Nyanyi Sunyi Seorang Bisu: Terakhir Kali Nonton Wayang

-Pramoedya Ananta Toer-

(51) Bagi para petani apalah beda antara akhir dan awal? Walhasil sama saja, selama tak jera pada pengkhianayan alam pikiran sendiri.

Hidup terasa menjadi sensitive, terasa amat panjang dalam kependekannya. Revolusi. Dan berkali-kali revolusi kalah. Dan di mana-mana. Apa salahnya kalah?

(54) Boleh jadi orang Belanda dan Jepang dari generasi nanti berkeruyuk bangga pernah membuat sekian lusin bangsa-bangsa Laut Selatan melakukan apa yang mereka perintahkan. Atau sebaliknya malu tersipu mengenang tingkah nenek-moyangnya. Mungkin dua-duanya tidak. Orang Inggris dan Amerika nampaknya tidak pernah peduli nenek-moyang mereka telah memperbinatangkan pribumi Afrika, setelah orang memburu-buru mereka dengan senapan, menangkapnya, menjualnya, mengangkutnya dengan kapal ke Amerika, dan menghisap tenaga, darah dan hidup mereka. Dan generasi terakhir bangsa-bangsa Eropa itu sampai sekarang tanpa mengedip masih melakukan apa yang leluhurnya lakukan. Setempat saja memang. Di Afrika Selatan.

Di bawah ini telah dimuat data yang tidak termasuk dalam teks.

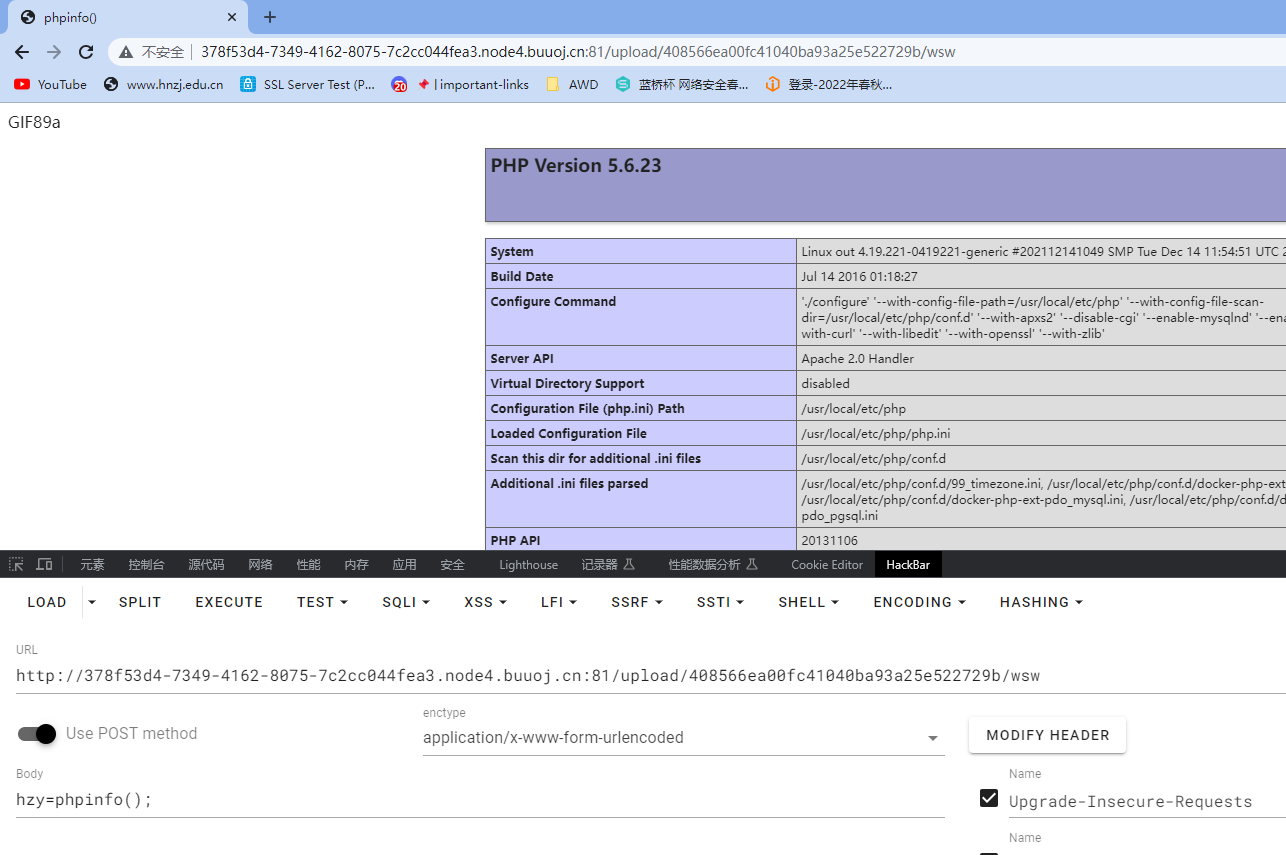This screenshot has width=1286, height=855.
Task: Open the AWD bookmark folder
Action: pyautogui.click(x=573, y=85)

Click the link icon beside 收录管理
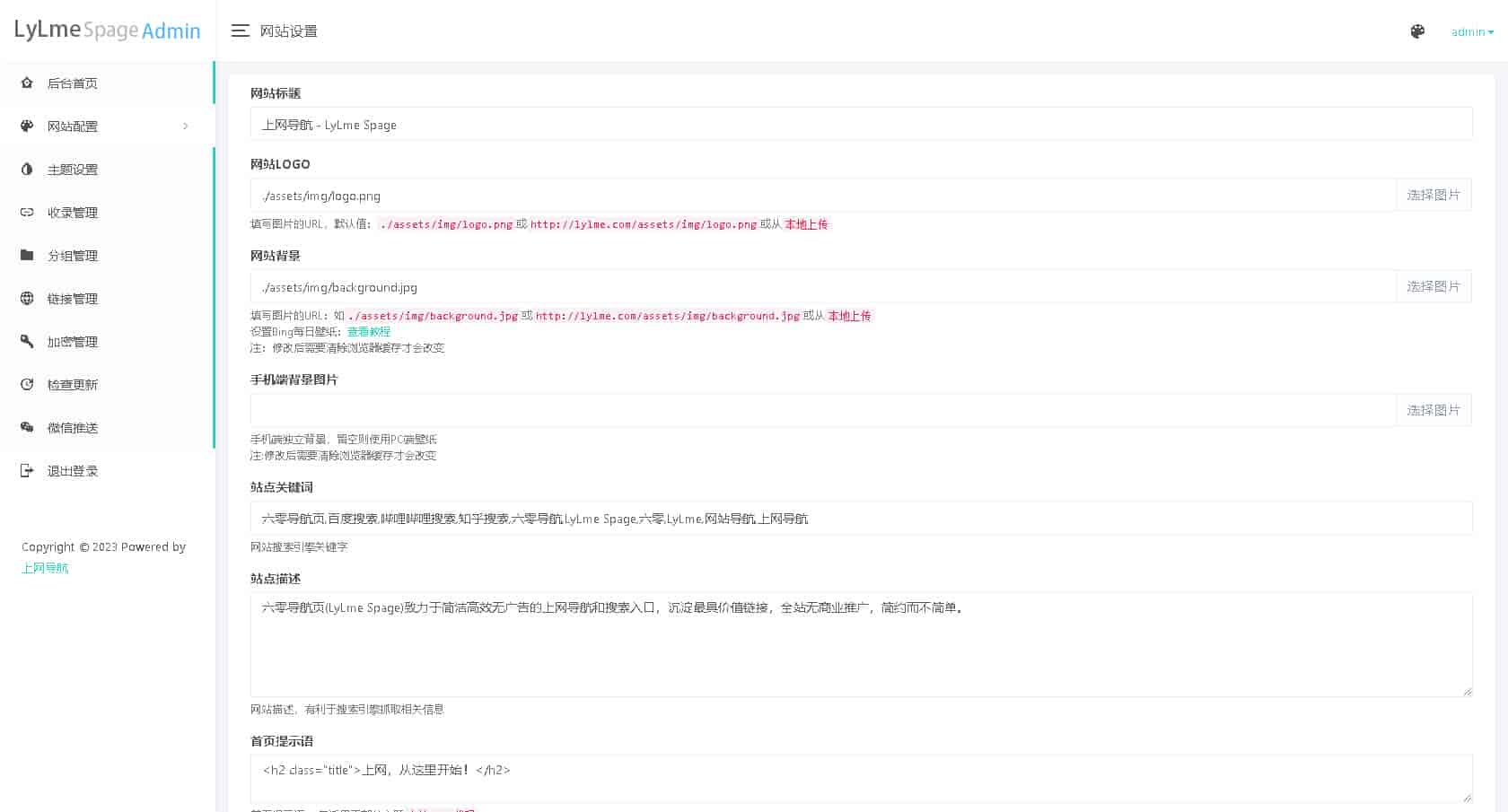pyautogui.click(x=27, y=213)

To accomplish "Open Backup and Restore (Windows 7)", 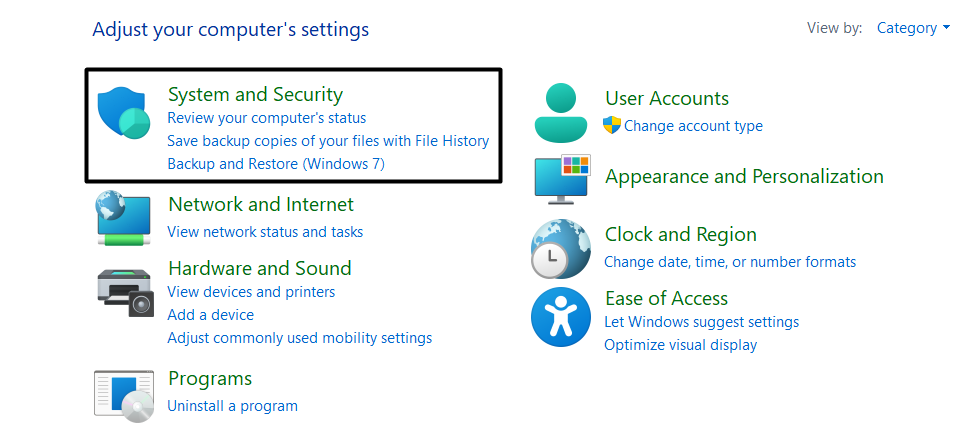I will click(276, 163).
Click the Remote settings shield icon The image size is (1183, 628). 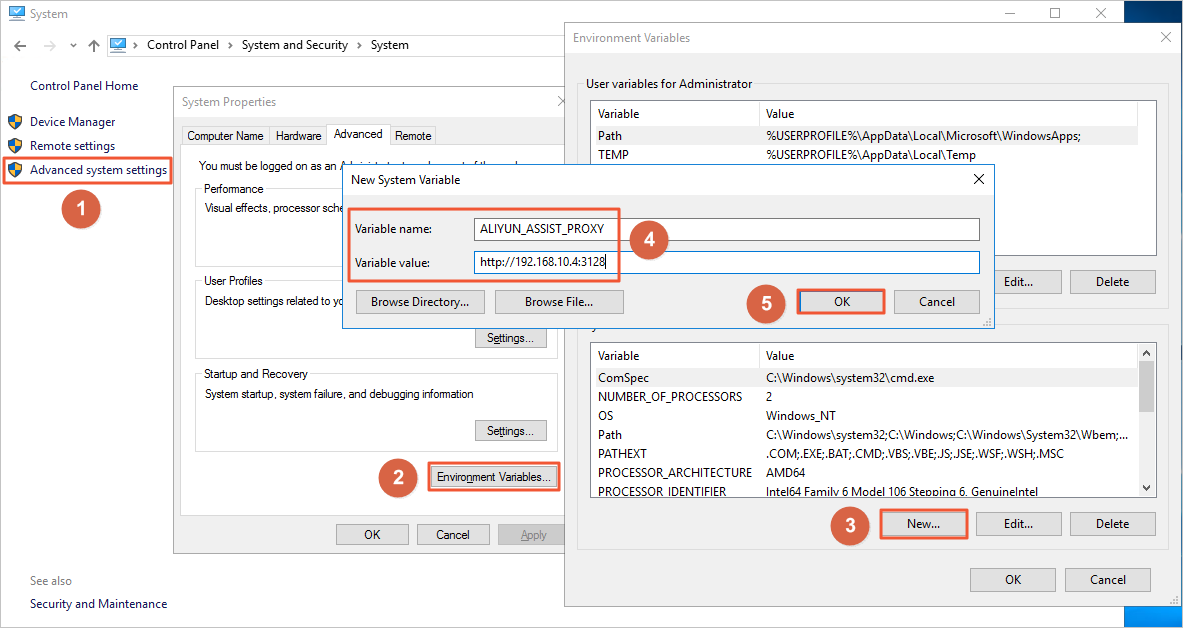(15, 146)
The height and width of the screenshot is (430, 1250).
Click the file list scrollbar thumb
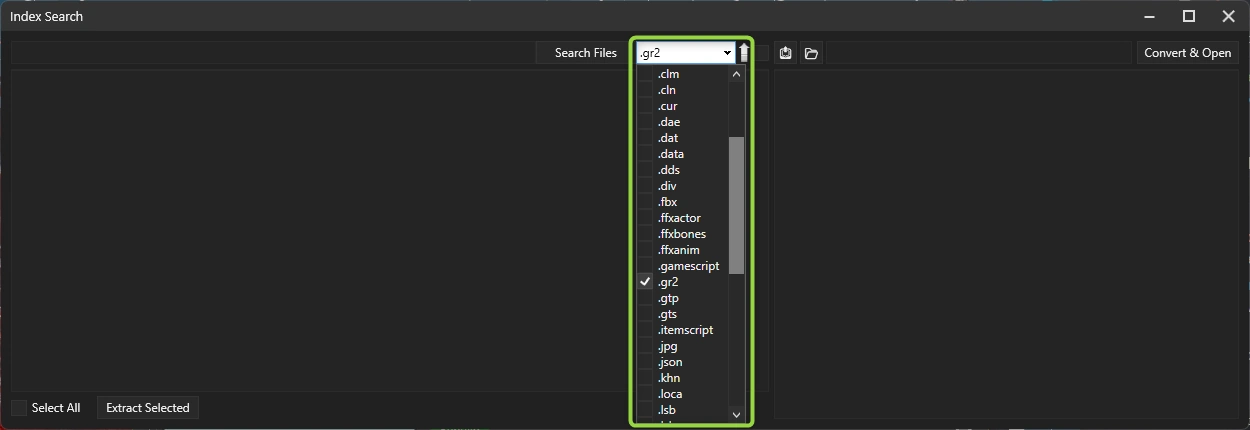(736, 205)
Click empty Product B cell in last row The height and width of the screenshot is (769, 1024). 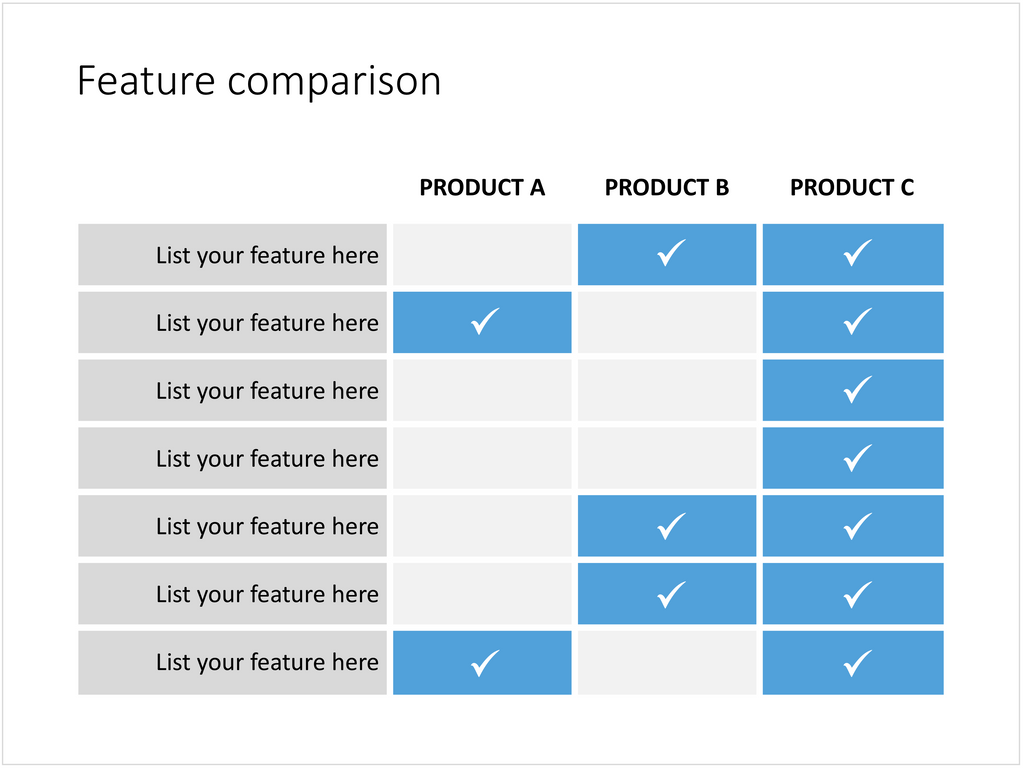[667, 662]
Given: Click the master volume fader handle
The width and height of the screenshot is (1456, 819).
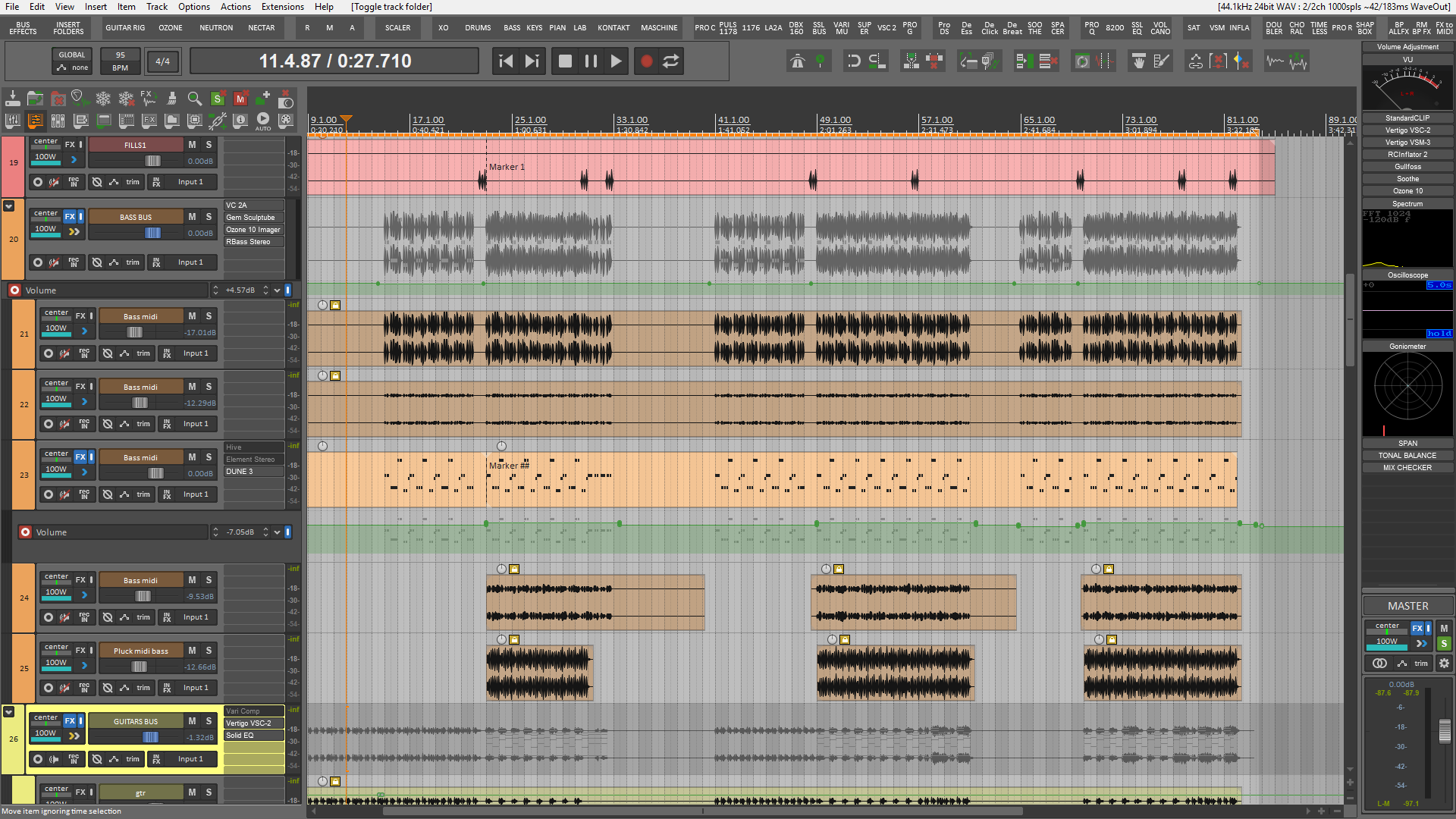Looking at the screenshot, I should pos(1445,730).
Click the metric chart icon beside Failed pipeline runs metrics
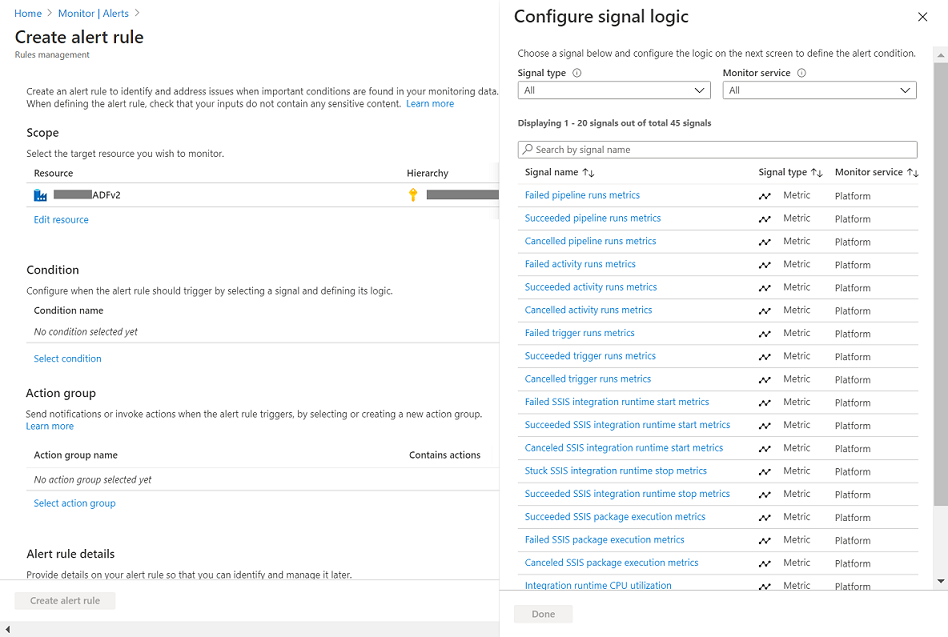Image resolution: width=948 pixels, height=637 pixels. pos(765,195)
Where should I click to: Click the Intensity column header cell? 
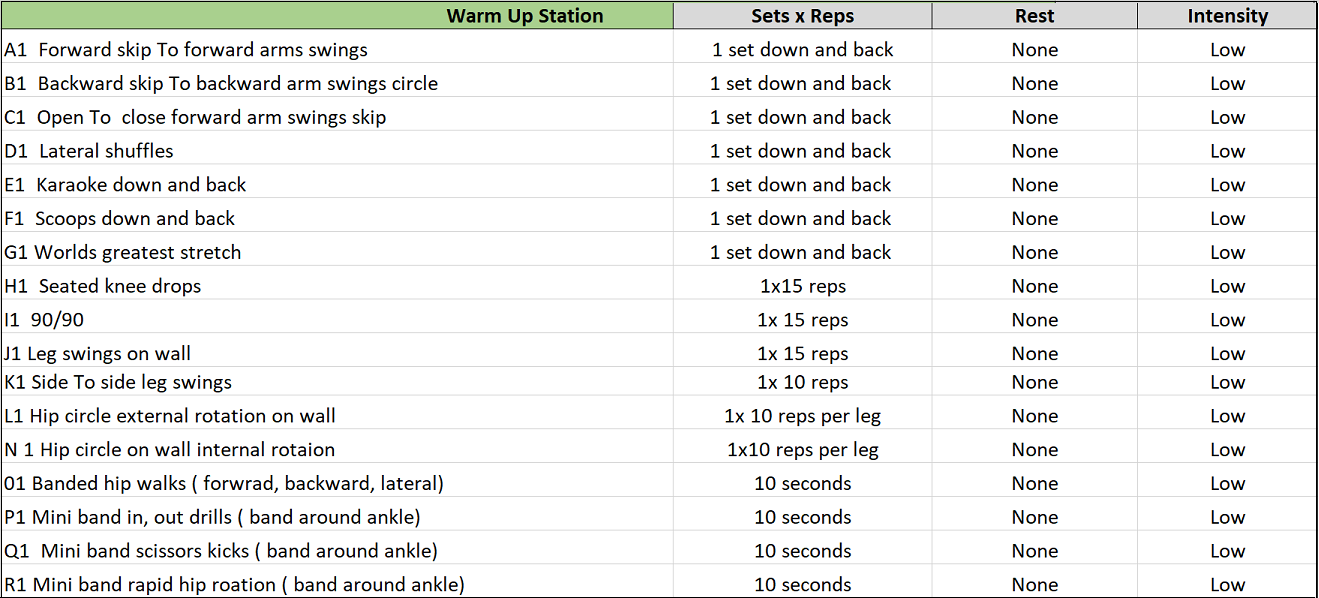(1227, 16)
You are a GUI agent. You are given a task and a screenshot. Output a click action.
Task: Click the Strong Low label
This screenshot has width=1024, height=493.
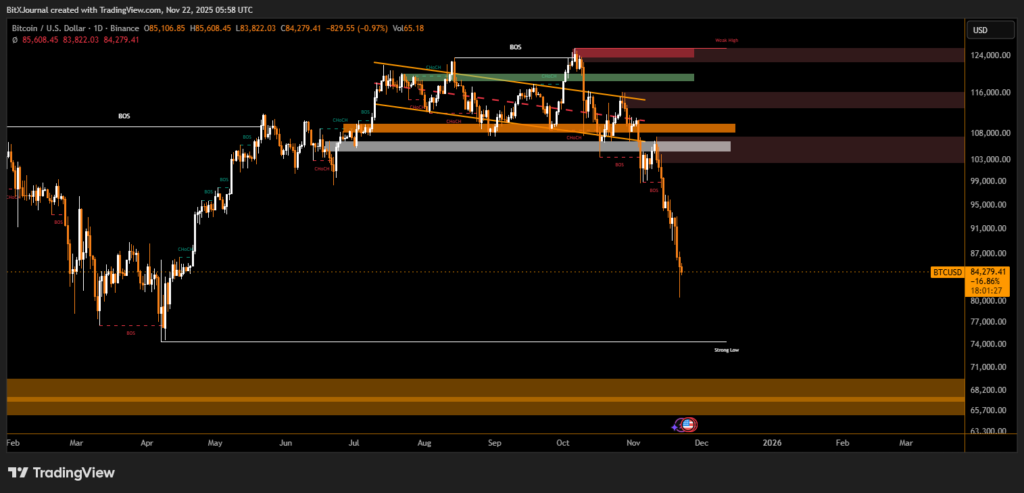(x=726, y=350)
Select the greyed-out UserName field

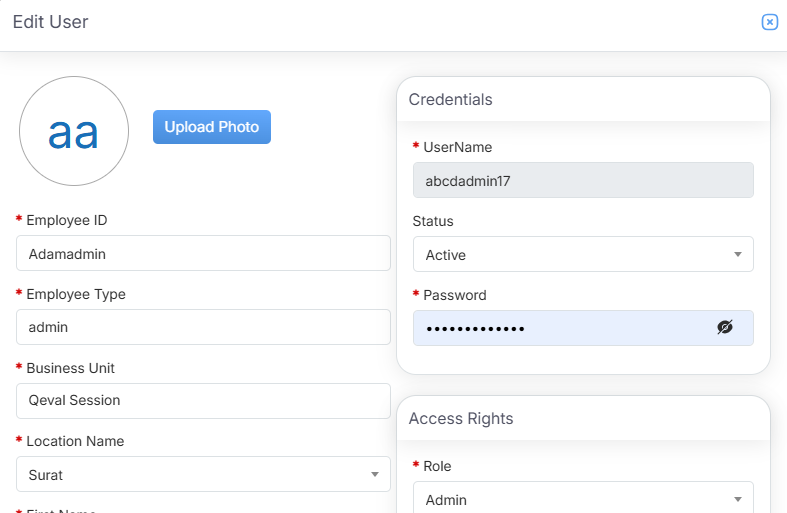(582, 181)
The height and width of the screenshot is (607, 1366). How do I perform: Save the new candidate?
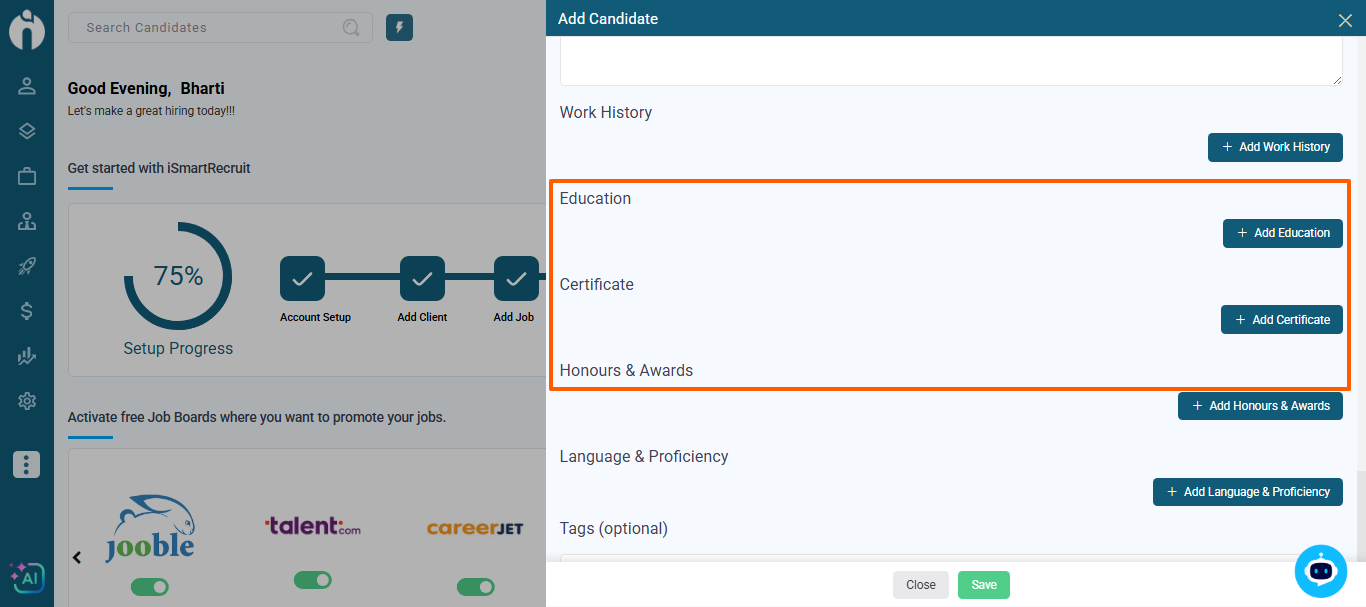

(55) Pada waktu yang sama sejumlah bangsa sudah tumpah dari muka bumi, fisik dan cultural, apalagi politik. Survive! Ya, survive untuk meneruskan dan menadah injakan dan himpitan. Dan  bila sebagai Pandawa sudah mengalahkan Kurawa, injakan dan himpitan juga terpaksa diteruskan.